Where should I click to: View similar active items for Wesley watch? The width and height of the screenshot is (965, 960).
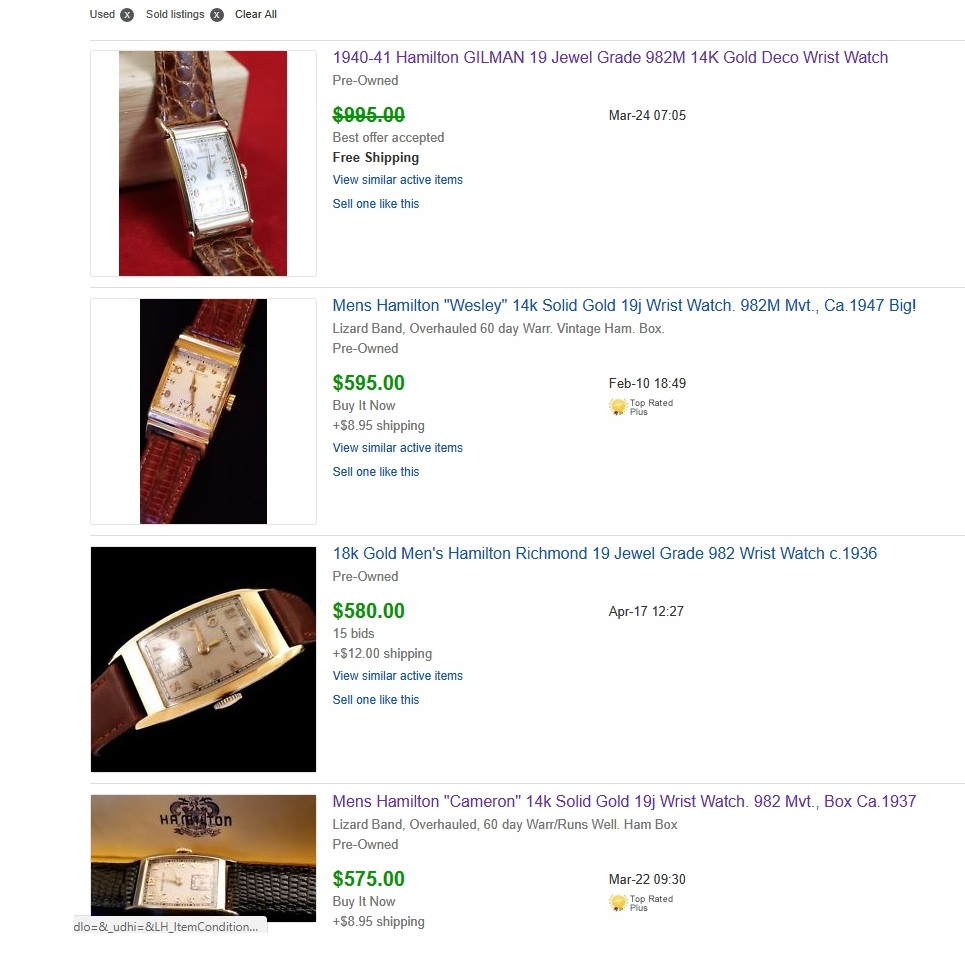pos(397,448)
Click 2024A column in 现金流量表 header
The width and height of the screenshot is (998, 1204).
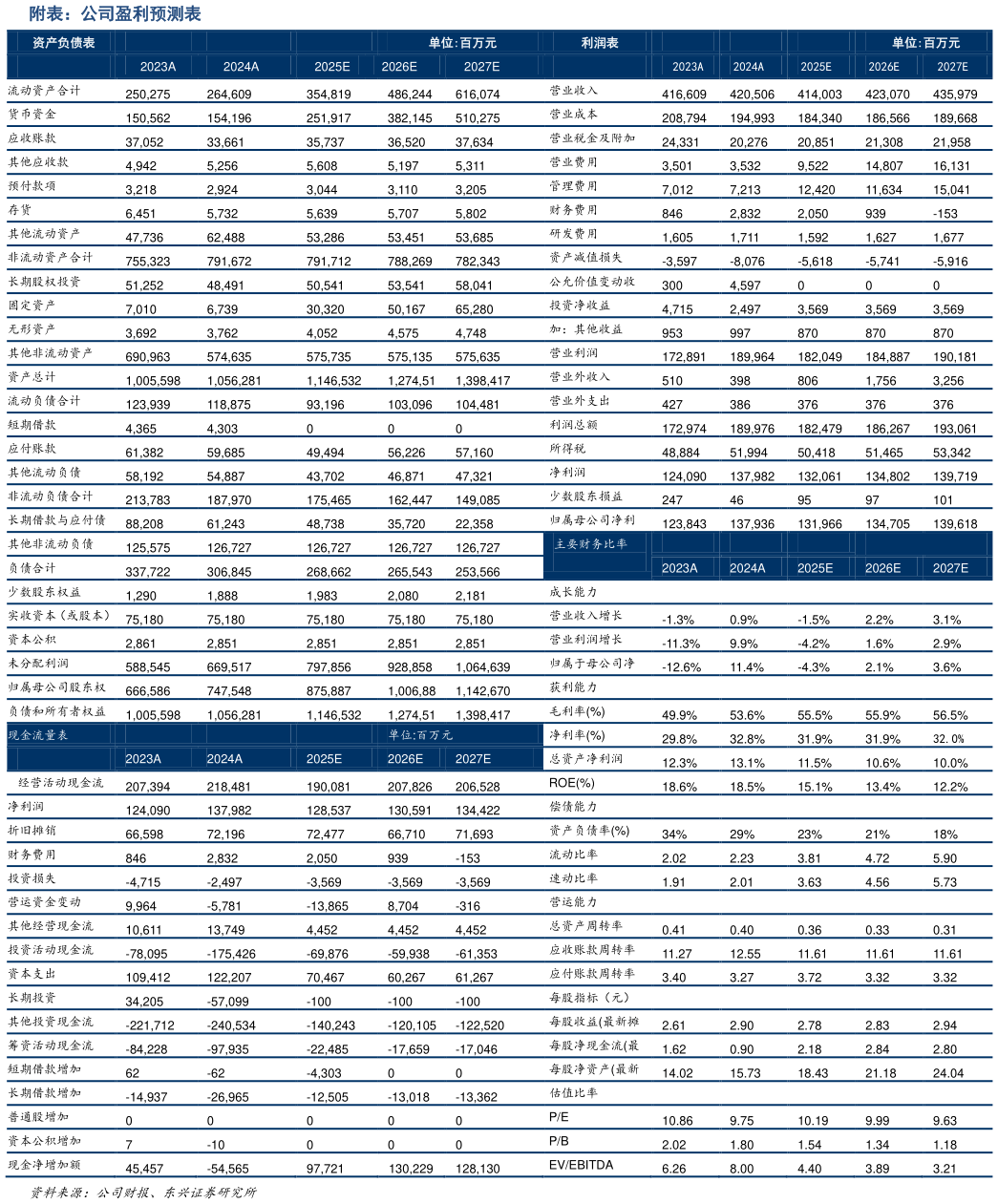tap(224, 759)
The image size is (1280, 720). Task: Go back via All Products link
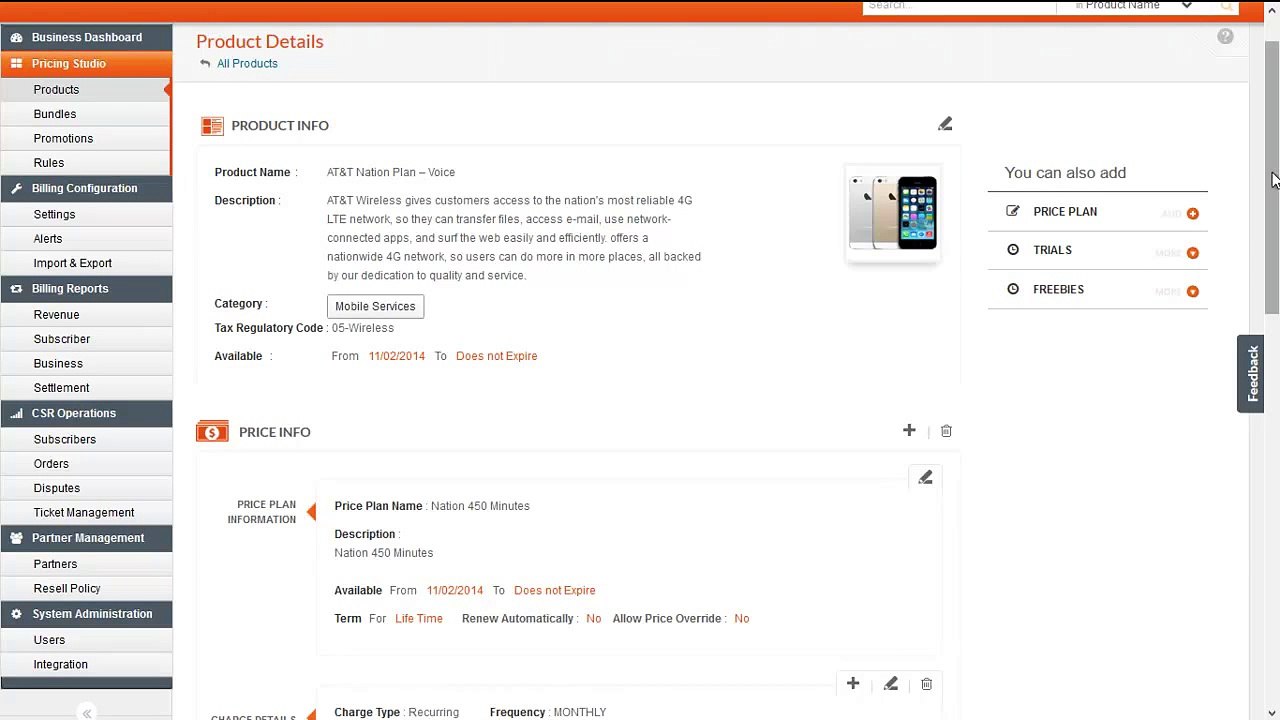pyautogui.click(x=247, y=63)
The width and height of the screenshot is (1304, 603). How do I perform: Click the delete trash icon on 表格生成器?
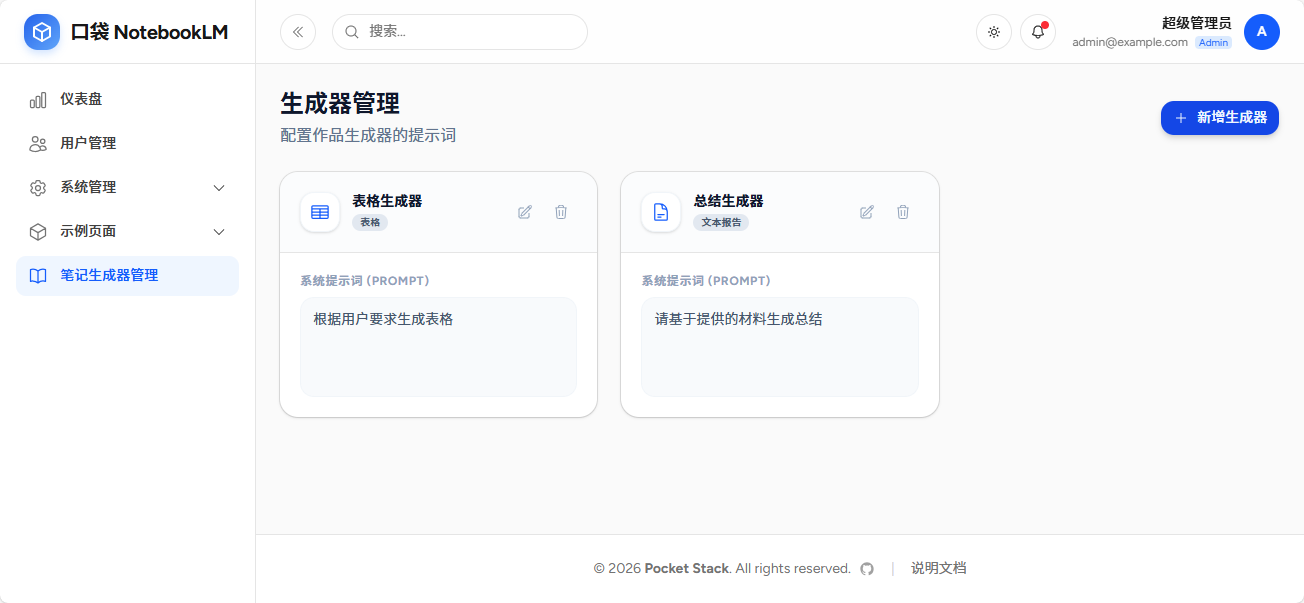561,212
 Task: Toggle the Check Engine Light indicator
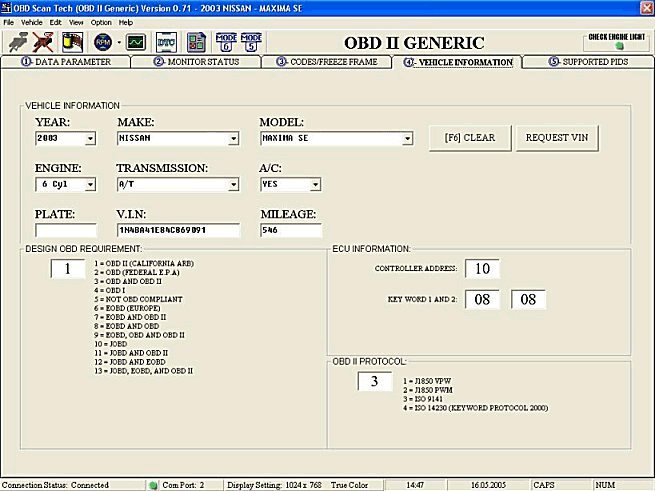pyautogui.click(x=617, y=41)
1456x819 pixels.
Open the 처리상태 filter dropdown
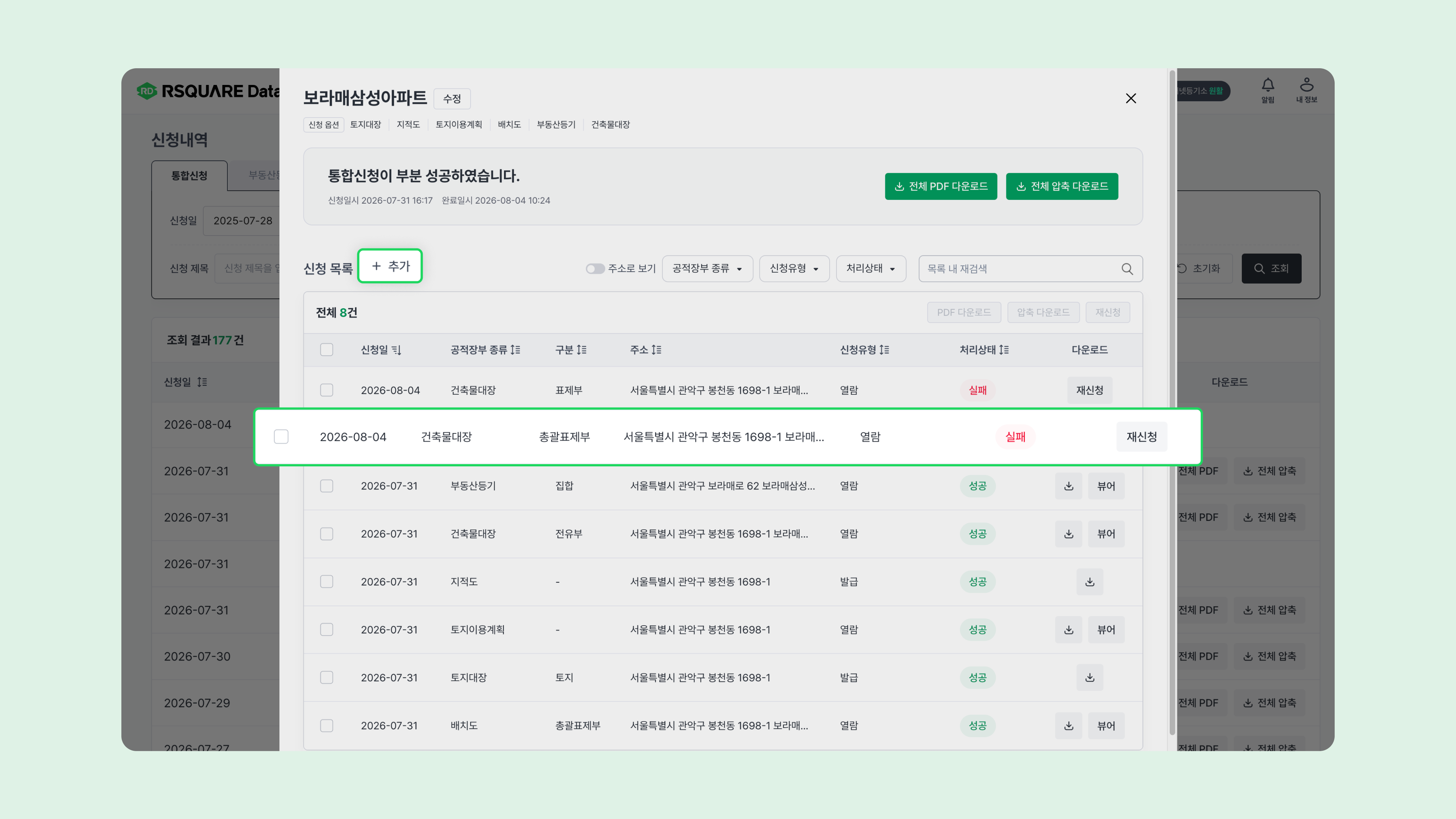871,268
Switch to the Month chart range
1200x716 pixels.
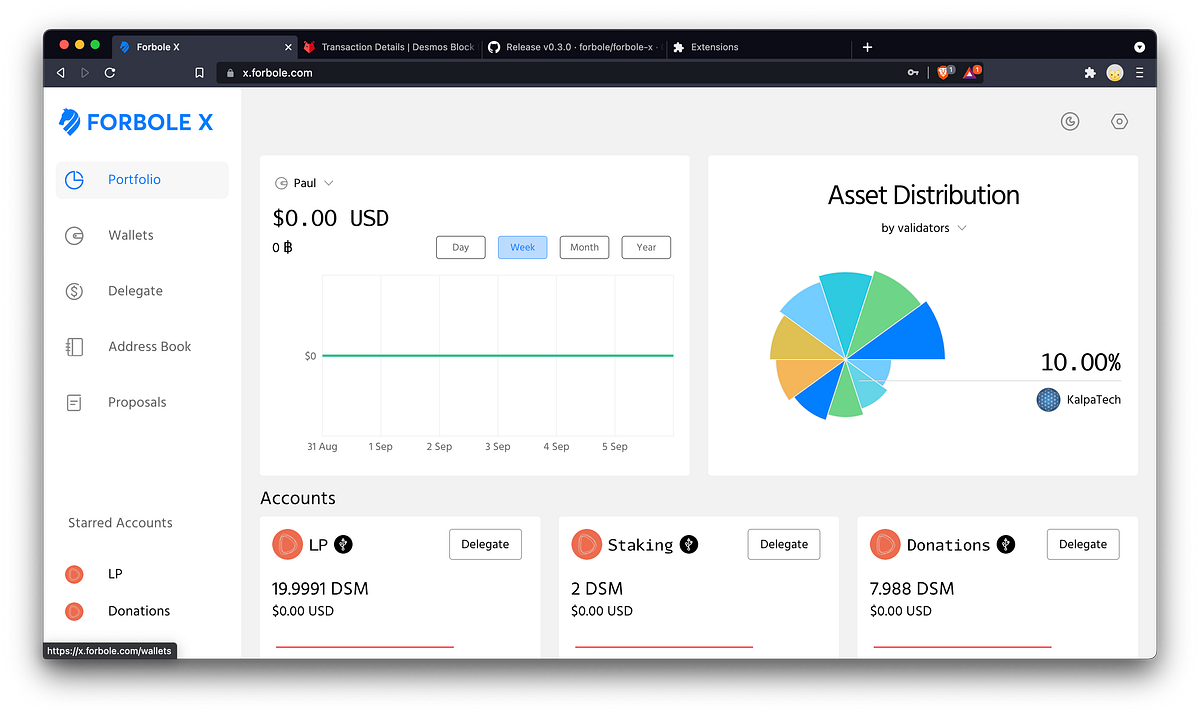pos(584,247)
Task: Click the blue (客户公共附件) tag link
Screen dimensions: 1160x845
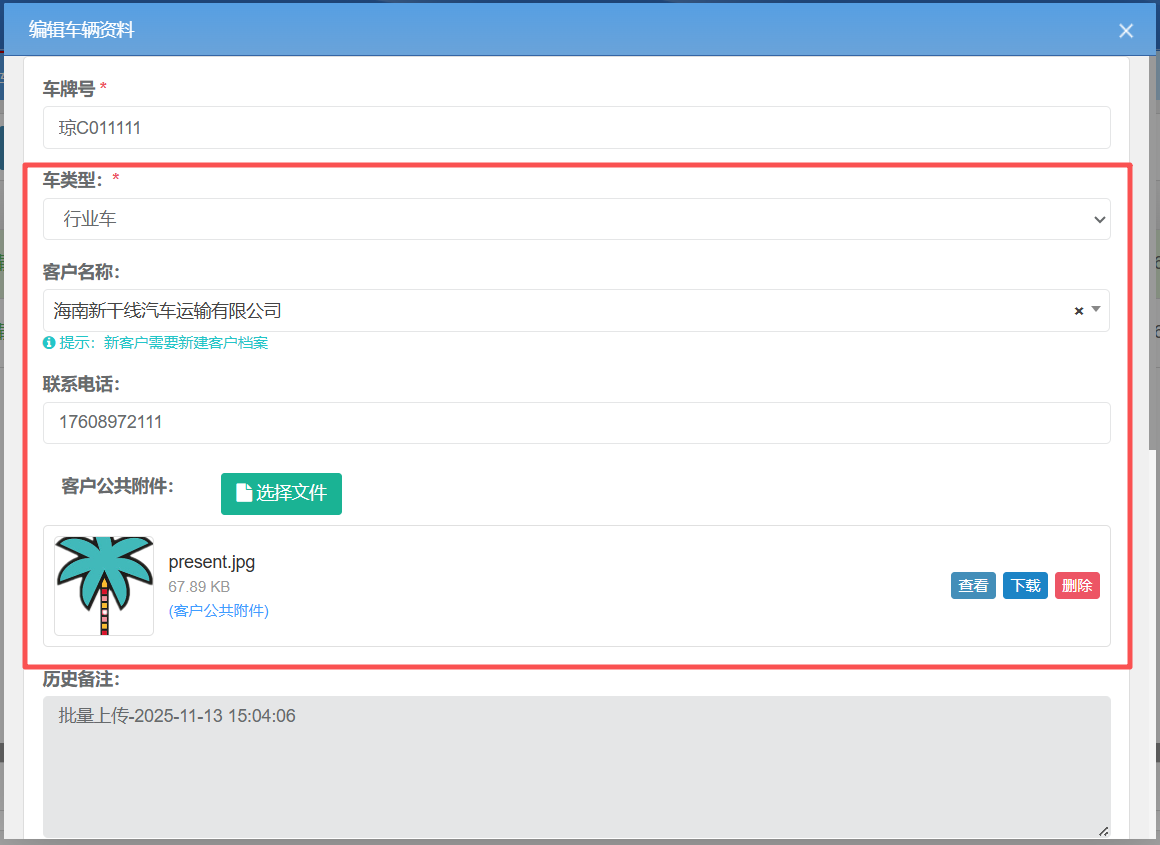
************
Work required — The entries above, without their pictures, should be written out exactly.

Solved exercise —
Where should I click to: View similar active items for Wesley watch? The width and height of the screenshot is (965, 960).
pos(397,448)
Click 2024A column in 现金流量表 header
The width and height of the screenshot is (998, 1204).
tap(224, 759)
The image size is (1280, 720). Task: Go back via All Products link
pyautogui.click(x=247, y=63)
The width and height of the screenshot is (1304, 603). How do I perform: Click the delete trash icon on 表格生成器?
561,212
 Task: Toggle the Check Engine Light indicator
pyautogui.click(x=617, y=41)
1456x819 pixels.
Open the 처리상태 filter dropdown
871,268
Switch to the Month chart range
1200x716 pixels.
pos(584,247)
Task: Click the blue (客户公共附件) tag link
Screen dimensions: 1160x845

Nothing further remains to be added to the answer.